## [TASK STATEMENT]
What you return has to match the listing below line for line.

[Opening THE RECORDS section]

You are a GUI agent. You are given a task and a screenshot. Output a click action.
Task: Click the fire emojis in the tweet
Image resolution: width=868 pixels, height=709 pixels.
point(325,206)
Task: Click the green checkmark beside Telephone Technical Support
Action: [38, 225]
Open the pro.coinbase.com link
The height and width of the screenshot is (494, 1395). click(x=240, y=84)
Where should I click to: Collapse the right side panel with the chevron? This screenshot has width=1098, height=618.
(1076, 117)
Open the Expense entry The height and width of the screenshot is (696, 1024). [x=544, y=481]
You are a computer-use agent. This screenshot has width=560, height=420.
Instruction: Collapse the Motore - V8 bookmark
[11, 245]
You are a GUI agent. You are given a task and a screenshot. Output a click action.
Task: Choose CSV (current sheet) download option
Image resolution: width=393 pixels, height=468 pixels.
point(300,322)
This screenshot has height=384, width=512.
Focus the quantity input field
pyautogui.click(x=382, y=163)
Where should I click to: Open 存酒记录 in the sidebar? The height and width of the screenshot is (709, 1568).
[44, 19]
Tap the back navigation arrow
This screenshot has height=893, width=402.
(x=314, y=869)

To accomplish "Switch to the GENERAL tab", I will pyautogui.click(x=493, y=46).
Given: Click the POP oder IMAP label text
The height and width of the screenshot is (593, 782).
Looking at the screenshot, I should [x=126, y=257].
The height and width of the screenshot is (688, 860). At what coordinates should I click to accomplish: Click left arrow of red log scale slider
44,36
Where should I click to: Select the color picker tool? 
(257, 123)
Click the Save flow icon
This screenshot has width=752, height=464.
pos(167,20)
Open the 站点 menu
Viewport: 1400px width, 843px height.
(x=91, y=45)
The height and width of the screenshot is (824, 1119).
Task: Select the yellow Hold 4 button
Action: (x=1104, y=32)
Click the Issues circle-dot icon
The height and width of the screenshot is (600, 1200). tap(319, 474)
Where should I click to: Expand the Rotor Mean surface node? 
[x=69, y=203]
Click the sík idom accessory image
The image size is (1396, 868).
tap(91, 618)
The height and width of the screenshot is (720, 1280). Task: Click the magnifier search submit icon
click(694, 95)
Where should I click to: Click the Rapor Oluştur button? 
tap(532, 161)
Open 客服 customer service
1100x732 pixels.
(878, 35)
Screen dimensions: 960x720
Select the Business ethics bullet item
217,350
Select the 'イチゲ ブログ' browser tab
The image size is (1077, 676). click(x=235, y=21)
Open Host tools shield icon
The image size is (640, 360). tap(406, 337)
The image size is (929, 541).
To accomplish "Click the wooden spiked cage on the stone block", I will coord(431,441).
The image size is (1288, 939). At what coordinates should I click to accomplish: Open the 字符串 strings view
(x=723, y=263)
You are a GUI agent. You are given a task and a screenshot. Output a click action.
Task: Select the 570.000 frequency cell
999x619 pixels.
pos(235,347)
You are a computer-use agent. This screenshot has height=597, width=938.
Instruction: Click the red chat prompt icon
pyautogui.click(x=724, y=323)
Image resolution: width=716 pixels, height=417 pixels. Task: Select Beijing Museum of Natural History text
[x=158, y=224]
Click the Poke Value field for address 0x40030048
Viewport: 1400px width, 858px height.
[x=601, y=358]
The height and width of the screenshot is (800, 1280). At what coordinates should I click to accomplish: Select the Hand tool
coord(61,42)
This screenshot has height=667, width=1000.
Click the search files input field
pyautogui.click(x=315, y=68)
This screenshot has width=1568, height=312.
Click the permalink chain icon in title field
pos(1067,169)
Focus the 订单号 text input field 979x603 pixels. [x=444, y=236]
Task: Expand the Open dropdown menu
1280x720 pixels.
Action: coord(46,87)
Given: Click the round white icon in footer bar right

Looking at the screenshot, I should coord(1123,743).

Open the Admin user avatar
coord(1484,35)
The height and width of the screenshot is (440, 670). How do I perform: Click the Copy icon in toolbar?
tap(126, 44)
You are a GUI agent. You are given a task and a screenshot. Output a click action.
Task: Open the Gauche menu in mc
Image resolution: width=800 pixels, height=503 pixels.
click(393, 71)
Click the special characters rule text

[Closing THE RECORDS section]

## [REPLY]
You are a GUI agent. You are given a task and a screenshot. Output a click action.
Task: Click the fire emojis in the tweet
Image resolution: width=868 pixels, height=709 pixels.
point(325,206)
Task: Click the green checkmark beside Telephone Technical Support
Action: [38, 225]
Open the pro.coinbase.com link
The height and width of the screenshot is (494, 1395). click(x=240, y=84)
Where should I click to: Collapse the right side panel with the chevron? This screenshot has width=1098, height=618.
(1076, 117)
Open the Expense entry The height and width of the screenshot is (696, 1024). [x=544, y=481]
You are a computer-use agent. This screenshot has width=560, height=420.
Instruction: Collapse the Motore - V8 bookmark
[11, 245]
You are a GUI agent. You are given a task and a screenshot. Output a click action.
Task: Choose CSV (current sheet) download option
Image resolution: width=393 pixels, height=468 pixels.
point(300,322)
This screenshot has height=384, width=512.
Focus the quantity input field
pyautogui.click(x=382, y=163)
Where should I click to: Open 存酒记录 in the sidebar? The height and width of the screenshot is (709, 1568).
[44, 19]
Tap the back navigation arrow
This screenshot has height=893, width=402.
(x=314, y=869)

To accomplish "Switch to the GENERAL tab", I will pyautogui.click(x=493, y=46).
Given: Click the POP oder IMAP label text
The height and width of the screenshot is (593, 782).
Looking at the screenshot, I should [x=126, y=257].
The height and width of the screenshot is (688, 860). At what coordinates should I click to accomplish: Click left arrow of red log scale slider
44,36
Where should I click to: Select the color picker tool? 
(257, 123)
Click the Save flow icon
This screenshot has width=752, height=464.
pos(167,20)
Open the 站点 menu
Viewport: 1400px width, 843px height.
(x=91, y=45)
The height and width of the screenshot is (824, 1119).
Task: Select the yellow Hold 4 button
Action: (x=1104, y=32)
Click the Issues circle-dot icon
The height and width of the screenshot is (600, 1200). tap(319, 474)
Where should I click to: Expand the Rotor Mean surface node? 
[x=69, y=203]
Click the sík idom accessory image
The image size is (1396, 868).
tap(91, 618)
The height and width of the screenshot is (720, 1280). Task: Click the magnifier search submit icon
click(694, 95)
Where should I click to: Click the Rapor Oluştur button? 
tap(532, 161)
Open 客服 customer service
1100x732 pixels.
(878, 35)
Screen dimensions: 960x720
Select the Business ethics bullet item
217,350
Select the 'イチゲ ブログ' browser tab
The image size is (1077, 676). click(x=235, y=21)
Open Host tools shield icon
The image size is (640, 360). tap(406, 337)
The image size is (929, 541).
To accomplish "Click the wooden spiked cage on the stone block", I will coord(431,441).
The image size is (1288, 939). At what coordinates should I click to accomplish: Open the 字符串 strings view
(x=723, y=263)
You are a GUI agent. You are given a task and a screenshot. Output a click action.
Task: Select the 570.000 frequency cell
999x619 pixels.
pos(235,347)
You are a computer-use agent. This screenshot has height=597, width=938.
Instruction: Click the red chat prompt icon
pyautogui.click(x=724, y=323)
Image resolution: width=716 pixels, height=417 pixels. Task: Select Beijing Museum of Natural History text
[x=158, y=224]
Click the Poke Value field for address 0x40030048
Viewport: 1400px width, 858px height.
[x=601, y=358]
The height and width of the screenshot is (800, 1280). At what coordinates should I click to accomplish: Select the Hand tool
coord(61,42)
This screenshot has height=667, width=1000.
Click the search files input field
pyautogui.click(x=315, y=68)
This screenshot has width=1568, height=312.
Click the permalink chain icon in title field
pos(1067,169)
Focus the 订单号 text input field 979x603 pixels. [x=444, y=236]
Task: Expand the Open dropdown menu
1280x720 pixels.
Action: coord(46,87)
Given: Click the round white icon in footer bar right

Looking at the screenshot, I should coord(1123,743).

Open the Admin user avatar
coord(1484,35)
The height and width of the screenshot is (440, 670). How do I perform: Click the Copy icon in toolbar?
tap(126, 44)
You are a GUI agent. You are given a task and a screenshot. Output a click action.
Task: Open the Gauche menu in mc
Image resolution: width=800 pixels, height=503 pixels.
click(393, 71)
Click the special characters rule text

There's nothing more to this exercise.